I read at the bottom of Page 7 of the French translation:

   "Compulsory use of prisoners of war and civilians for
   war work, construction of roads, digging trenches,
   munition work, transport."

Second column:

   "Captured Czech soldiers and civilians are detailed to
   construct roads and to load munitions."

Third column:

   "Article 31 of an agreement signed 27th July, 1929,
   concerning the treatment of prisoners of war engaged on
   work which is directly connected with the War to force
   them to do such work is in any case contrary to
   International Law; prisoners of war and civilians can be
   used on highway construction but not on munition work."

Last column:

   "The use of such measures can be justified by the
   necessity of war or by the assertion that the enemy
   acted in the same way first."

The compulsory recruitment of foreign workers is thus in
accordance with National Socialist doctrine, one of the
elements of the policy of German domination. Hitler himself
recognised this on several occasions. I quote in this
connection his speech of 9th November, 1941, which was
printed in the "Volkischer Beobachter" of 10th November,
1941, No. 314, Page 4, which I submit to the Tribunal as
Exhibit RF 8. I read the extract of this speech, columns 1
and 2 and the first paragraph below, in the German original.

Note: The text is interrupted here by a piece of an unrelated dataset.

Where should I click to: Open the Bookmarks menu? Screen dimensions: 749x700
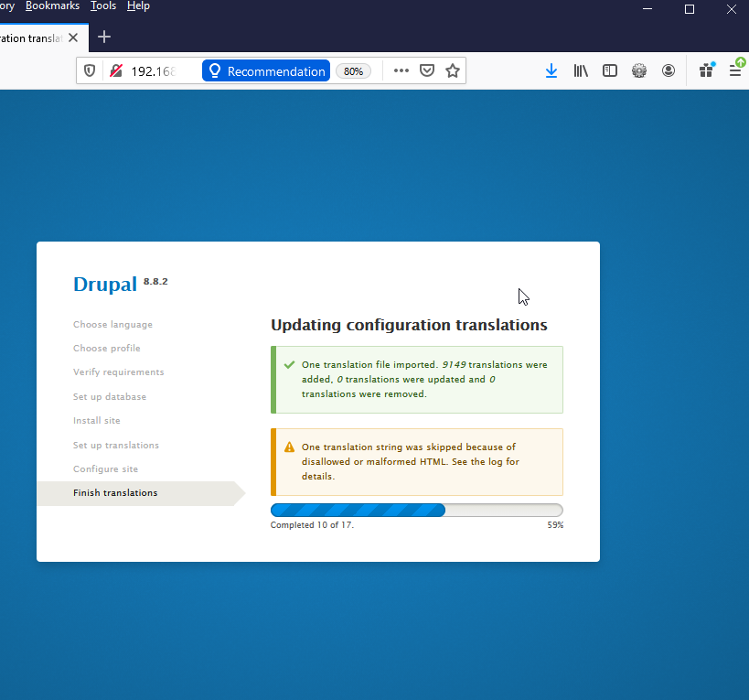(52, 6)
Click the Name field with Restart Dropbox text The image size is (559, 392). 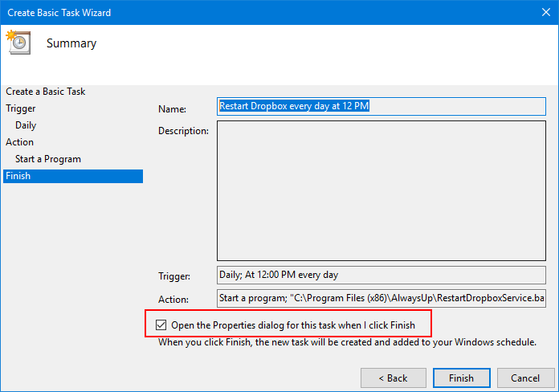[x=382, y=106]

THE PRESIDENT: Exhibit RF 8, is it not?

M. HERZOG: Yes, your Honour.

   "The territory which now works for us contains more than
   250,000,000 men, but the territory in Europe which works
   indirectly for this struggle now includes more than
   350,000,000.
   
                                                  [Page 388]
   
   In so far as German territory is concerned, occupied
   territory, the domain which we have taken under our
   administration, it is certain that we shall succeed in
   harnessing the very last man to this work."

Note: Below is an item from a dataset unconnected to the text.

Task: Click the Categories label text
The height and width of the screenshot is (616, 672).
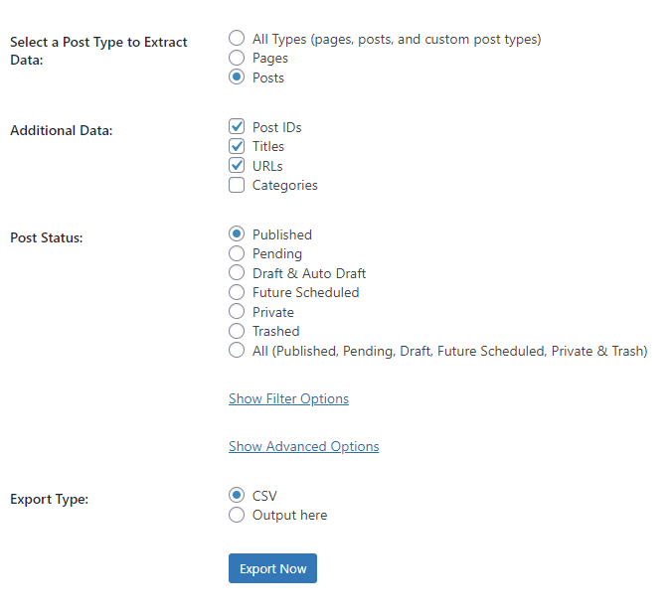Action: (285, 185)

The recruitment of foreign workers thus proceeds in a
systematic manner. It constitutes the putting into practice
of the political principles applied to all the territories
occupied by Germany. These principles, the concrete
development of which in other departments of German criminal
activity will be pointed out to you by my colleagues, are
materially of two kinds: employment of all active forces of
the occupied or dominated territories; extermination of all
their non-productive forces.

These are the two justifications which the defendants have
given for the establishment of the recruitment of foreign
workers. There are many documents to this effect; I confine
myself to the most explicit.

The justification for the recruitment of foreign workers,
because of the necessity of associating the enslaved peoples
with the German war effort, is primarily a result of the
exposition of the motives of the decree of 21st March, 1942.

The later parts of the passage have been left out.